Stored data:
━━━

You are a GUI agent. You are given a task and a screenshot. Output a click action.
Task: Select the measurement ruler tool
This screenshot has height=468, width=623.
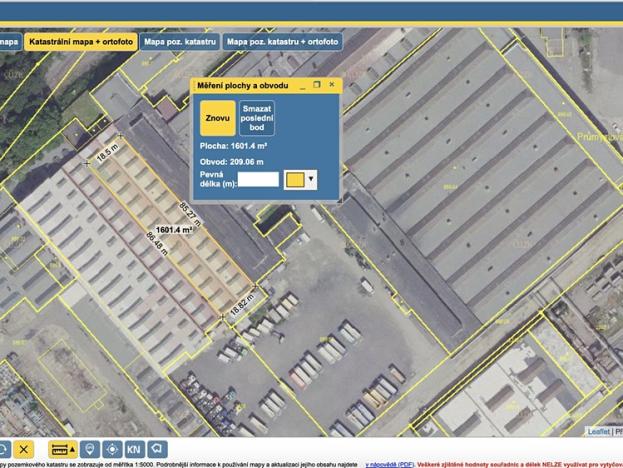[x=60, y=449]
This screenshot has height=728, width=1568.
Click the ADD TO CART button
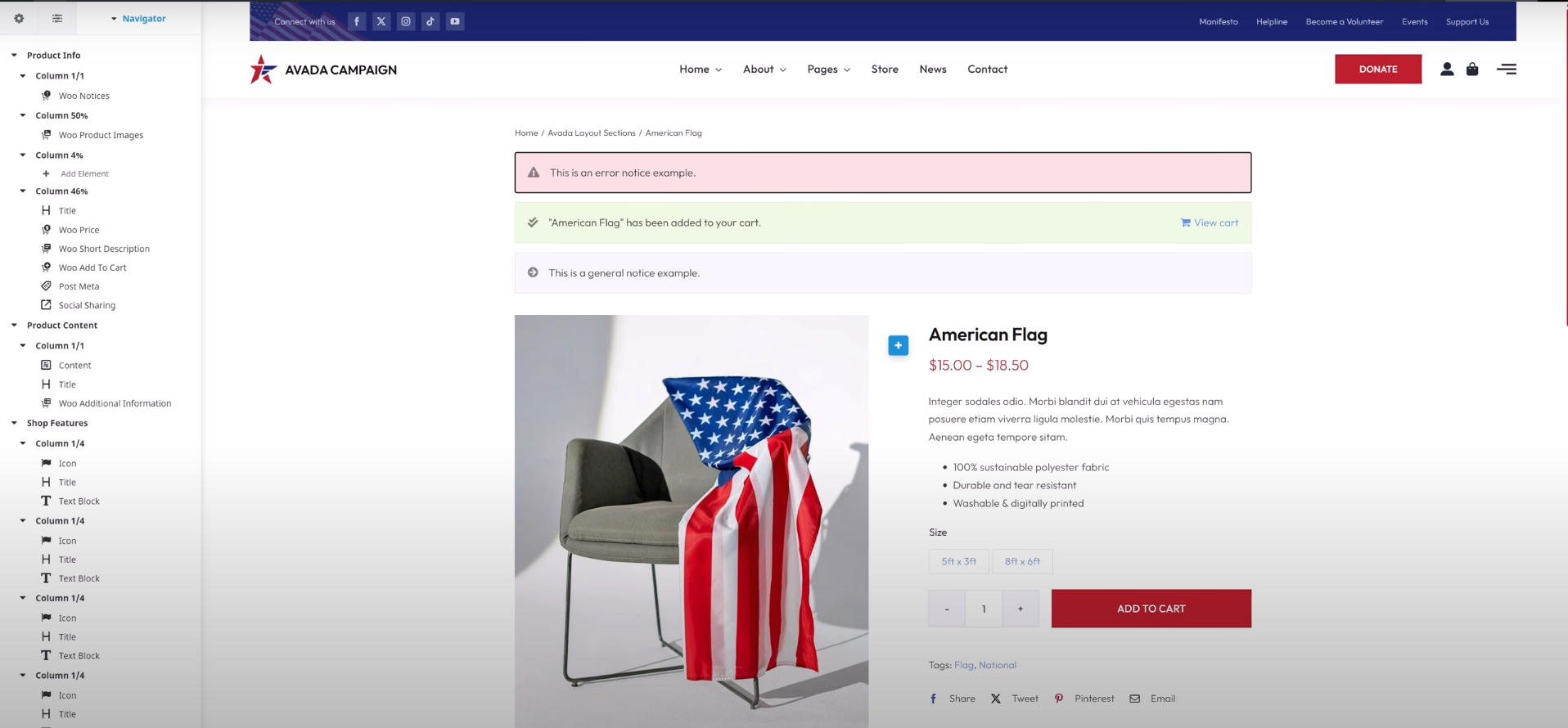tap(1151, 609)
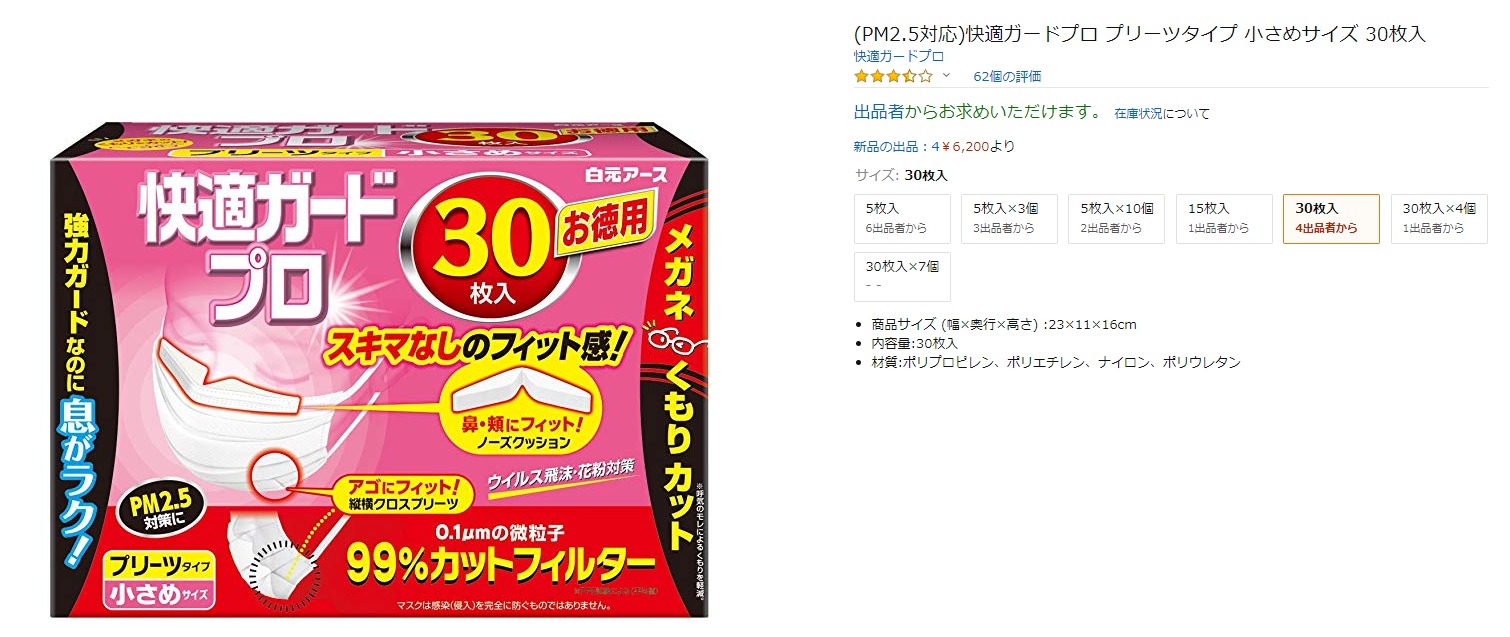1510x637 pixels.
Task: Select the 5枚入×10個 size option
Action: [x=1118, y=218]
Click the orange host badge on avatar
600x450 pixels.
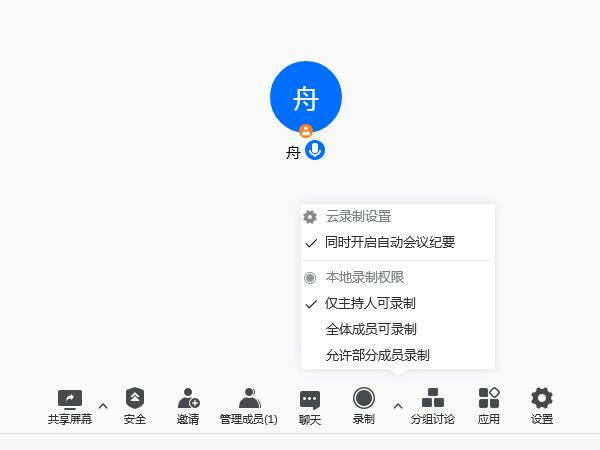pos(306,131)
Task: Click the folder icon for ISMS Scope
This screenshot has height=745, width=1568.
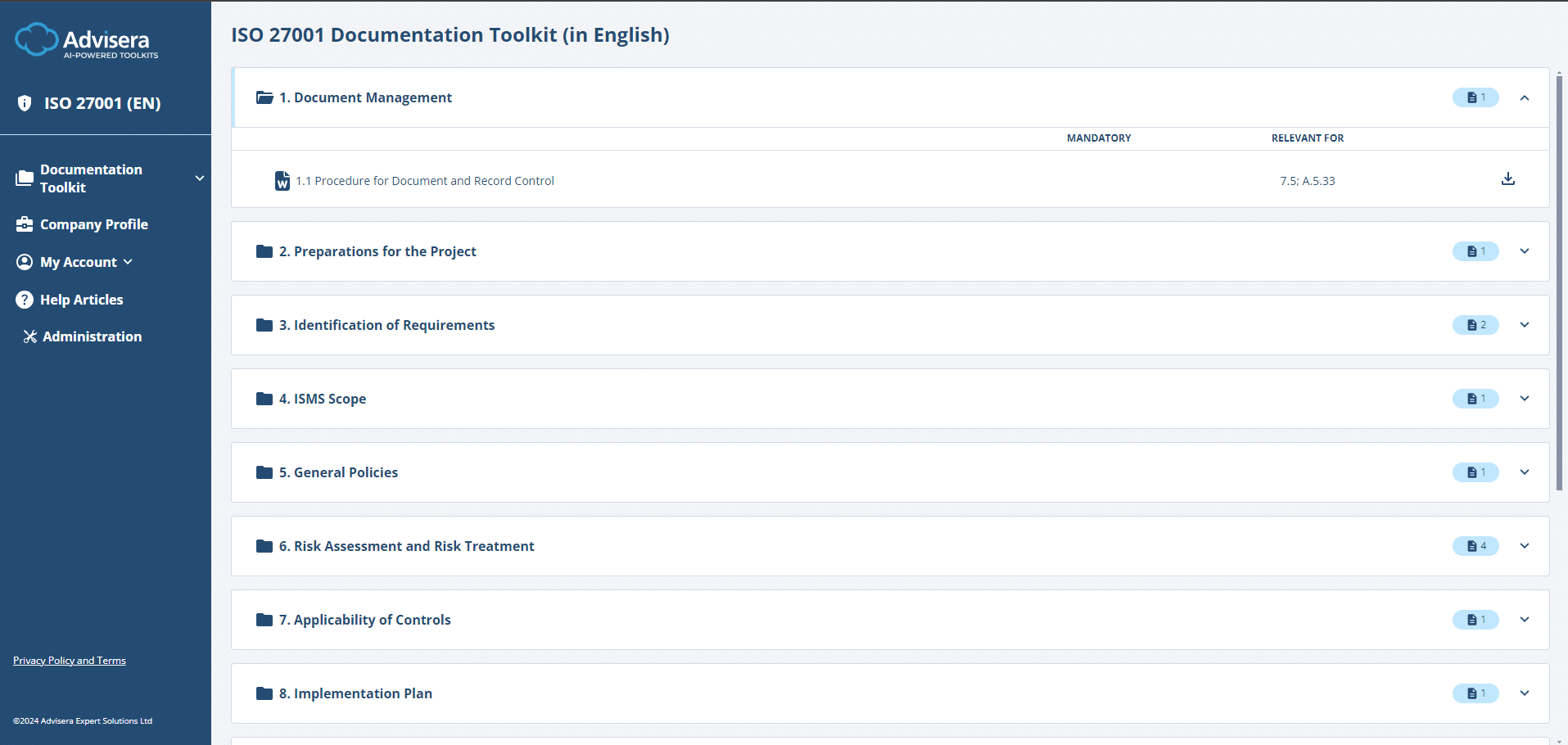Action: pos(264,399)
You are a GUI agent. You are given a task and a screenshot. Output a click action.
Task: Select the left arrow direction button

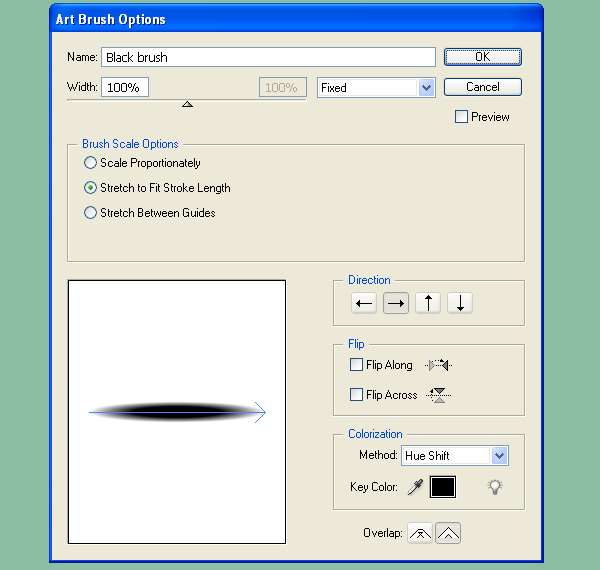(364, 303)
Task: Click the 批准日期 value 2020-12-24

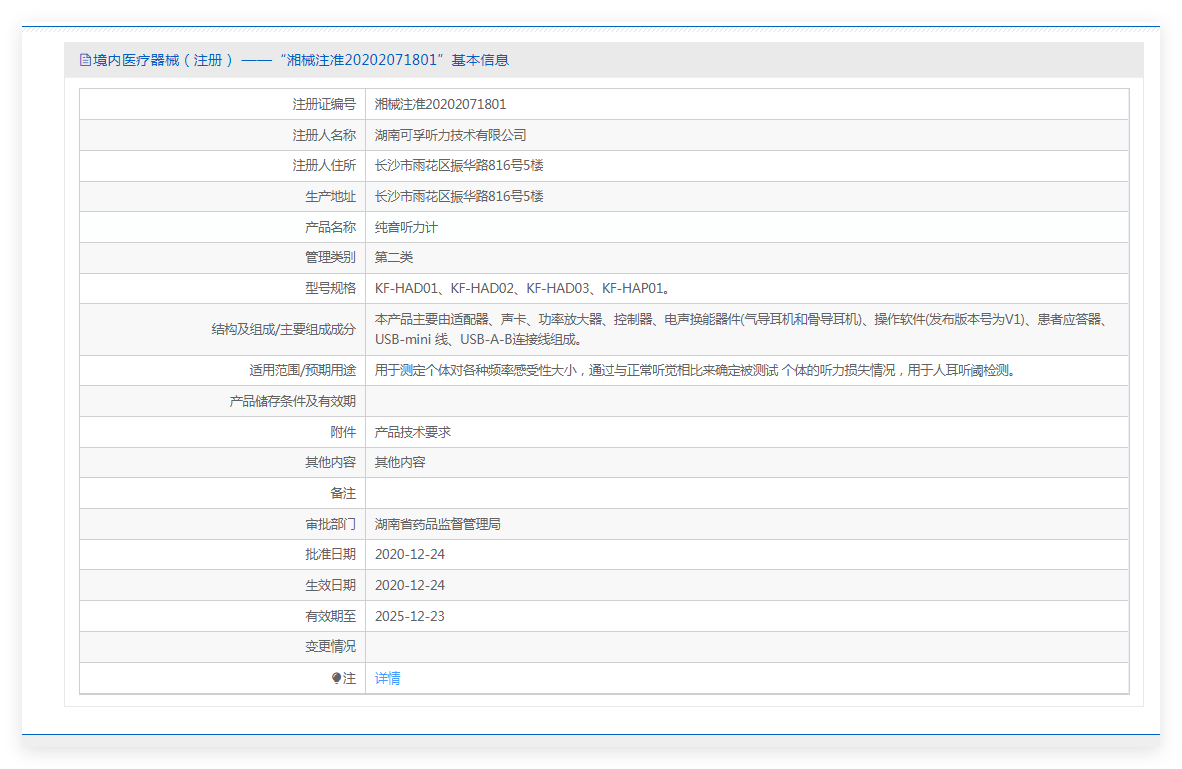Action: click(409, 554)
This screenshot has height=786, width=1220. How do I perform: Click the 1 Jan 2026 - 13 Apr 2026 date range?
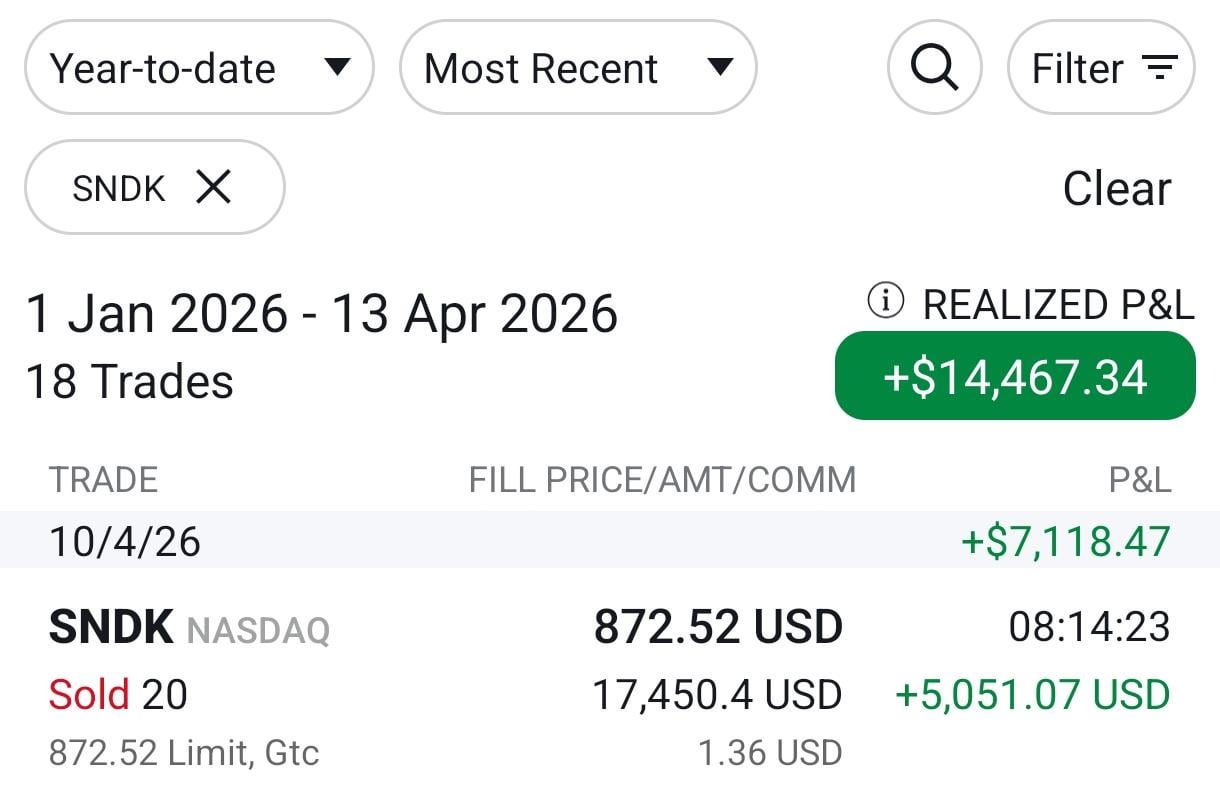click(x=321, y=314)
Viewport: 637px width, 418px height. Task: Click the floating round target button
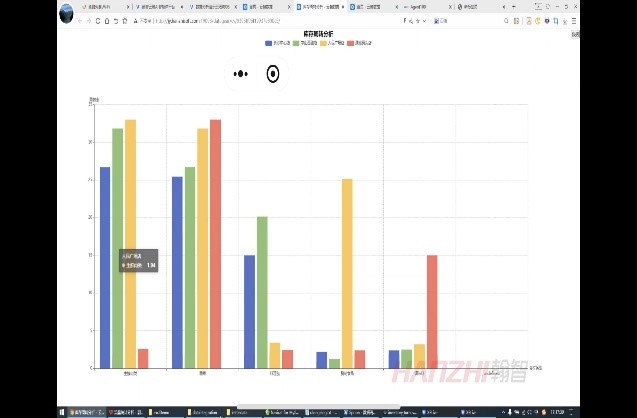click(272, 74)
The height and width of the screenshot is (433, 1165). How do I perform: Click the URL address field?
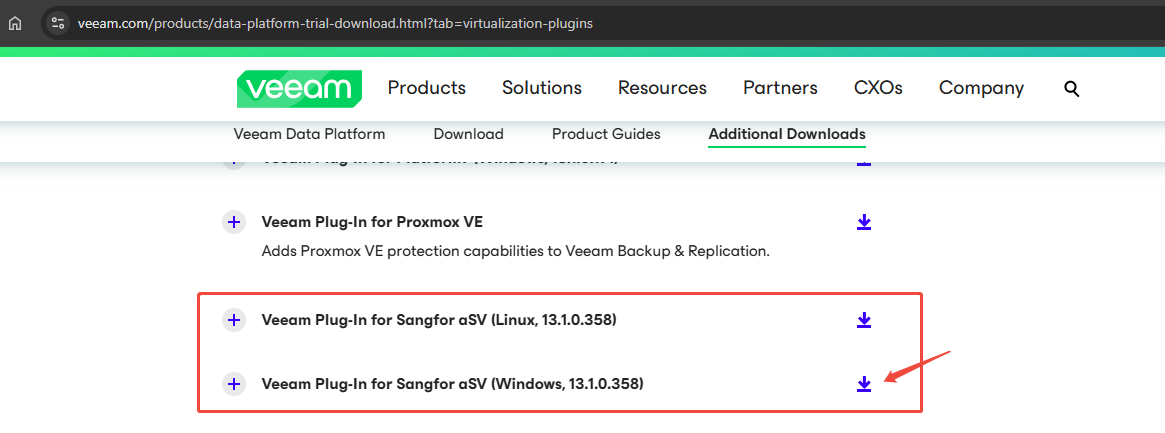pos(594,23)
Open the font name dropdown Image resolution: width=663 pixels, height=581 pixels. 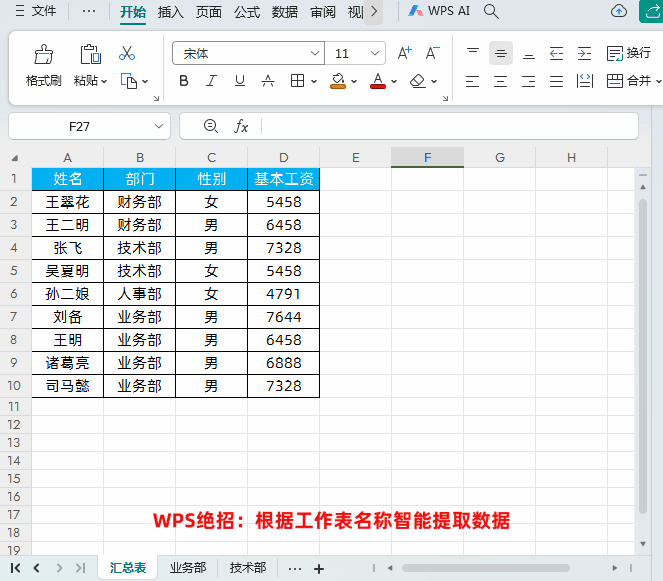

━━━

## Task statement
Restate the records above word for word, without the pictures.

## Written response
You are a GUI agent. You are given a task and a screenshot. Output a click action.
Task: Select the measurement ruler tool
This screenshot has height=468, width=623.
[x=60, y=449]
This screenshot has height=728, width=1568.
Click the ADD TO CART button
tap(1151, 609)
1510x637 pixels.
Task: Select the 5枚入×10個 size option
Action: [x=1118, y=218]
Click the orange host badge on avatar
600x450 pixels.
pos(306,131)
Task: Click the folder icon for ISMS Scope
This screenshot has height=745, width=1568.
Action: pos(264,399)
You are a GUI agent. You are given a task and a screenshot. Output a click action.
Task: Select the left arrow direction button

(364, 303)
Task: Click the 批准日期 value 2020-12-24

Action: click(409, 554)
This screenshot has height=786, width=1220. How do I perform: Click the 1 Jan 2026 - 13 Apr 2026 date range?
click(x=321, y=314)
Viewport: 637px width, 418px height. Task: Click the floating round target button
click(272, 74)
The height and width of the screenshot is (433, 1165). How do I perform: Click the URL address field?
pos(594,23)
Open the font name dropdown Image resolution: width=663 pixels, height=581 pixels. 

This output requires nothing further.